Sunday, 31 May 2009

TAMPERING WITH INNOCENTS

If you met primitive tribesmen whose religion taught that the world was flat, would you tell them that it was round? That is approximately the issue I faced when I met these innocents on a redwood forest trail. Of course I engaged them---that's what I do--thinking they were Amish.
Turns out they are from a very minor sect numbering 6000 called the Brethren and they traveled here from Pennsylvania and Ohio to attend an annual conference where the group will decide such issues as whether to ban internet use (as corrupting), whether it's ok to make movies about themselves. what is proper, modest dress and 17 similar issues all relating to their primary concern to "separate themselves from the world."

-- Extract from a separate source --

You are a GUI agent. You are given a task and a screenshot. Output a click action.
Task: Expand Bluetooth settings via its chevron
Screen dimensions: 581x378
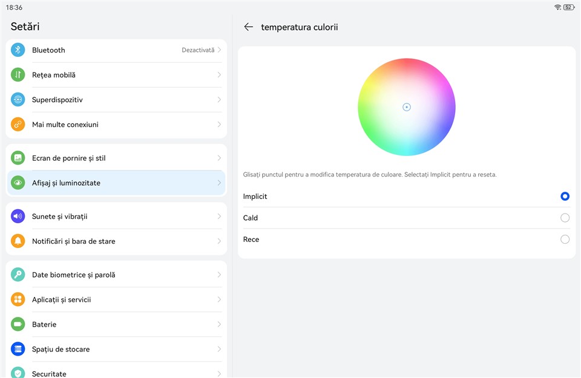tap(219, 50)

Among their "flat earth equivalent" beliefs is that the world and all that's in it was created in 6 days about 6000 years ago, that the Bible is literally the inerrant word of God, detailing how we should live our lives etc. That evolution is a huge lie.
After I got their story, I faced a sizable moral dilemma: DO I TAMPER WITH THEIR FAITH OR LET THEM GO THEIR WAY UNSCATHED? Do tell them that their "certainty" is a destructive illusion? That they have been conned? (indoctrinated) That life is infinitely richer
when uncertainty is embraced.
I predict that most of my readers would say: LEAVE THEM ALONE! THEY HAVE A LIFE AND A CULTURE---AND IF YOU INDUCE THEM TO DOUBT THEIR DOCTRINES, CONSIDER THE UNINTENDED CONSEQUENCES: Dreadful anxiety of losing their social comfort--friends, identity etc. These are simple, clean living, hard working folks--LEAVE EM ALONE!
Turns out, they took the decision away from me. They were feistier than I supposed and began to question me. We talked an hour or more as they gathered around my trailer. I read them two of my poems, "The Religion Warehouse" and "Hinduism" to give them an alternative perspective. They were transfixed. Perhaps I'm the only informed skeptic they will ever meet, their only opportunity to escape a cult-like existence. But they are very nice boys, ages 17. 18, 19 and 20--incredibly gentle and courteous in the give and take. They asked all the right questions and were astounded that an unbeliever knew the Bible as well as they. I did not press too hard.
We walked a long way together and I noticed their seeming inability to make decisions: when to turn back, when it was time to leave, etc. I could see that they were OBEDIENCE ORIENTED--believing that what life is about is obeying the rules. The alternative of CREATIVE RESPONSIVENESS seemed alien to them. I ached to give them a copy of Emerson's essay On Self Reliance. We ended up exchanging books: They gave me "Moving Toward the Mainstream" and I gave them Sam Harris' Letter To A Christian Nation. (a brief masterpiece of skepticism) All four were anxious to read it. I feel satisfied and enriched by the encounter.